EW - haven’t tried yet
KO - sparse in this conversation has come up in two places - for model parameters, but also for sparse input data - are both equally important?
EW - would ideally have both
KO - one action item for Ewan to try to work with tuples of dense tensors that represent the constituent parts.
KO - this still leaves a question about better APIs/helpers for sparse tensor handling, but can unblock this particular use case.

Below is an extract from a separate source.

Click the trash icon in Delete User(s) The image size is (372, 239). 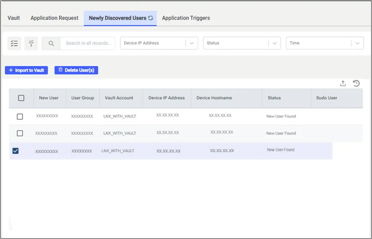coord(60,70)
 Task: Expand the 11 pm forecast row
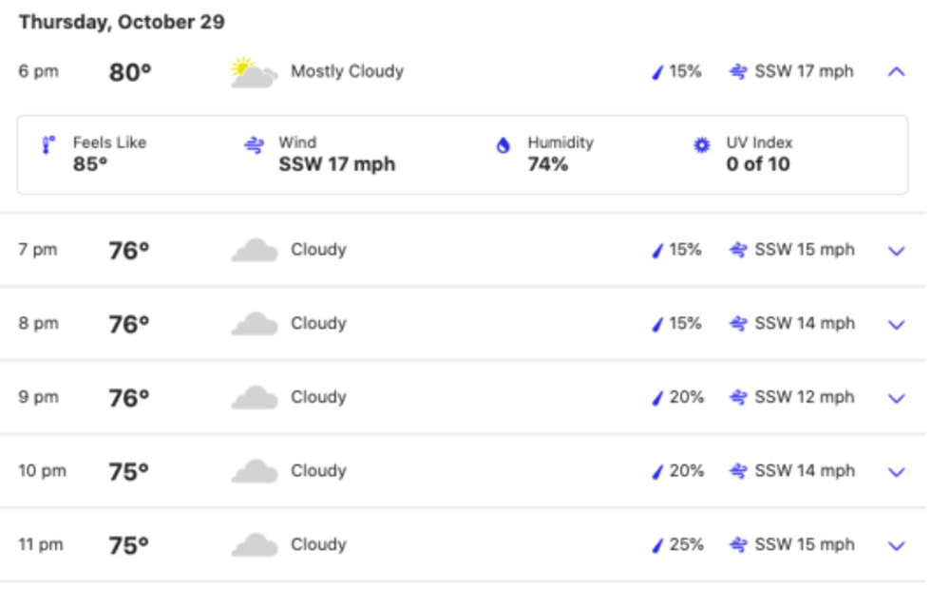896,545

Thoughts on the API?
EW - ideally could this just be transparent (no need to do anything special for sparse by the customer using TFF and it just works)

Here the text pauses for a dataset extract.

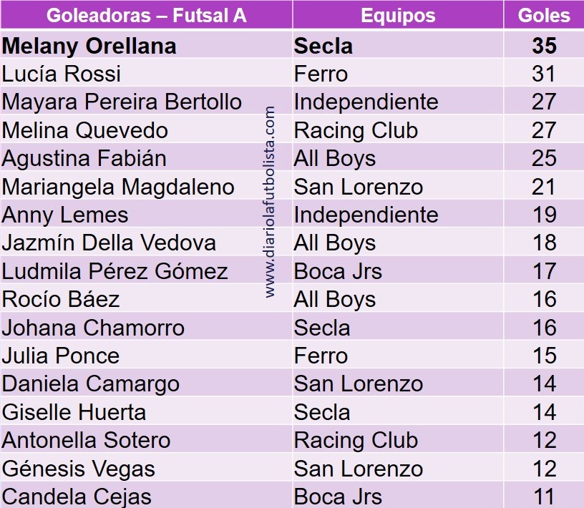This screenshot has height=508, width=584.
Task: Click the Boca Jrs cell for Ludmila Pérez Gómez
Action: pos(338,271)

KO, ZG - in some cases, it’s not obvious, e.g., for aggregation - there’s potentially more than one way to aggregate the constituent parts of sparse tensors, a choice ideally to be made by the customer
KR - probably having a small family of dedicated “sparse sum” symbols is most actionable
KO - perhaps we can start by prototyping the version of sparse sum needed by EW and upstream it to TFF as a generic sparse sum operator to seed this, and build on that (to follow up on this offline - maybe on discord)
EW +1
Jeremy’s proposal, continuing from 2 weeks ago:
(todo for all to review it later as it was just shared shortly before the meeting)
(Jeremy is presenting)
JL - proposing the “task store” abstraction for exchanging requests between a “Cloud” and the per-client executors (e.g., in browsers), with the latter pulling tasks from a centralized “task store”. Has something like this been considered in any other context?
KR - yes, in failure handling scenarios
More hairly problems, though - state transfer across executors is difficult, not sure how much carries over to the scenario presented by Jeremy
HV - can the executors in the leaves be stateless
JL - this would make it more like the SysML paper on cross-device
(question about performance in this scenario, compared to bi-directional streaming in a way that more closely resembles the native TFF protocol)
JL - ack that there are latency considerations
bi-directional streaming not supported in some transports, so not always a viable option
(ran out of time)
(to be continued in 2 weeks - first point of agenda for the next meeting, Jeremy will join)